Expressing an opinion is one thing, even if we are doing so subconsciously. Lying with the full knowledge that we are lying is an entirely different matter. Old-school journalism, that had a few very intelligent rules, requires to check and quote sources, because the journalist is not the Pope writing ex cathedra some revealed truth, but rather a messenger that owes the readers a chance to verify what is being claimed.
Unfortunately this good habit is often lost, and the speed of Internet communications becomes the superficiality of the Internet. It is good that everyone gets a chance to express their opinion, less so when opinions expect to mutate into revealed truth. Sometimes this happens in good faith, because of ignorance – the Internet is, after all, a tool we only have been handling for decades when compared to the centuries of experience we have with the press – but there are moments when the phenomenon of fake news becomes a toxic cloud that is much more dangerous than an innocent prank.

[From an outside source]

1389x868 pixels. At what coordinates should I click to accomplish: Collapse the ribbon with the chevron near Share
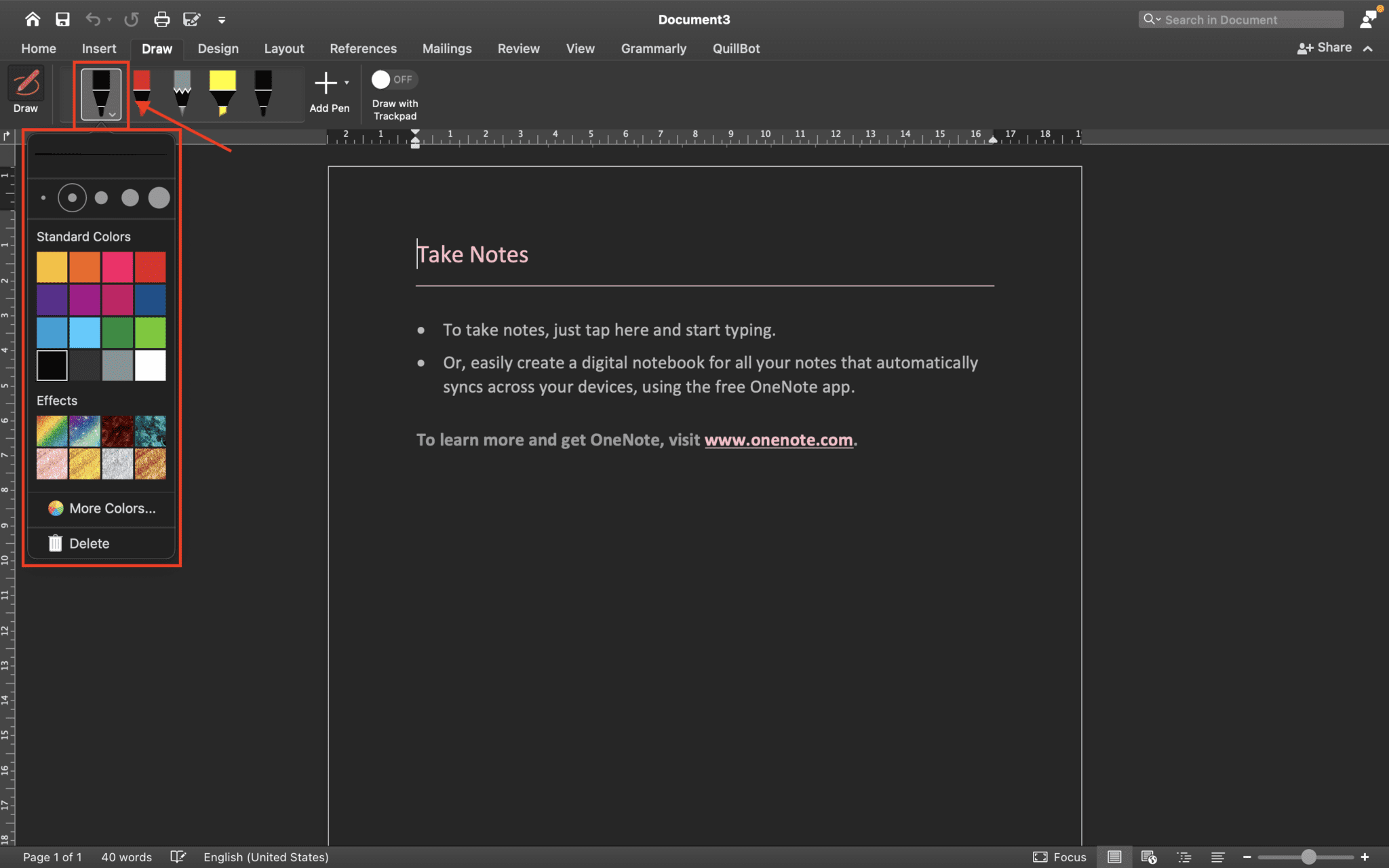(1368, 48)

Bonsai Kitten is an innocent prank – nobody is getting hurt and the hoax (promoting practice of raising kittens in a jar) is ridiculous to the point that it doesn’t really take much to understand the whole thing is a joke. The same cannot be said about the claims of vaccines causing autism, which is not only an insult to the scientific method (there is no proven correlation) but an irresponsible act, considering the devastating consequences of this conspiracy theory on public health.
Similarly disgusting, and I hope there will be repercussions in court, is for a journalist to write that the two Italian aid workers kidnapped by terrorists in Syria, had “consensual sex” with their kidnappers. Now, beyond the fact that this information has no relevance beyond the desire to throw mud on two young women who were kidnapped by terrorists, the worst lie in these words is in the use of the word “consensual”.
It says much about the rape culture infesting our society that nobody has yet pointed out that in the context of what was happening, there could be no consent to a sexual intercourse. The two young women were not free, and therefore could not be consenting. It could be that the author of the vile article didn’t even think of this, and probably neither did the Vice President of the Italian Senate Maurizio Gasparri, who decided to believe these fake news and express his opinion on it.
There is much talk in these days on freedom of speech: maybe to solve the conflict between censorship and freedom (even freedom to offend) we should just return, for those writing and for those reading, to the good old rules of journalism.
Do research for direct sources of information; verify the credibility of the sources; draw a clear line between fact and opinion, when creating content.